Opaq considera abrir inquérito sobre uso de gás cloro na Síria

O chefe da agência global para prevenção do uso de armas químicas, que monitora a destruição dos estoques de toxinas da Síria, considera lançar uma missão de coleta de evidências para investigar relatos sobre ataques com gás cloro no país do Oriente Médio, afirmaram fontes.

ANTHONY DEUTSCH, Reuters

24 de abril de 2014 | 13h18

A Síria se tornou membro da Organização para a Proibição de Armas Químicas (Opaq) no ano passado, como parte de um acordo com a Rússia e os Estados Unidos para destruir seu programa de armas químicas.
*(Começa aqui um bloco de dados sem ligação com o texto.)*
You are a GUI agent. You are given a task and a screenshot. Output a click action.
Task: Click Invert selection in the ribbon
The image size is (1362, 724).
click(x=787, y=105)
O diretor da Opaq, Ahmet Uzumcu, tem a autoridade para iniciar investigações sobre denúncias de uso de armas químicas em Estados membros, incluindo a Síria, sem que seja preciso uma solicitação formal de um dos Estados membros, disse a fonte à Reuters nesta quinta.

"O diretor-geral da Opaq está considerando, em iniciativa própria, enviar uma missão investigativa", disse uma fonte.

"Várias perguntas ainda precisam ser respondidas: consentimento sírio, mandato da missão, integrantes de outras organizações, como a Organização Mundial da Saúde", disse a fonte.

Diversos dos principais aliados de Washington na Europa apoiam uma investigação sobre as mais recentes denúncias sobre o uso de gás cloro, disse a fonte.

A Síria se comprometeu a entregar ou destruir todo o seu arsenal químico até o final desta semana. O país ainda possui cerca de 14 por cento dos químicos declarados à Opaq e ainda não destruiu todas as 12 instalações de produção e armazenamento desse tipo de material.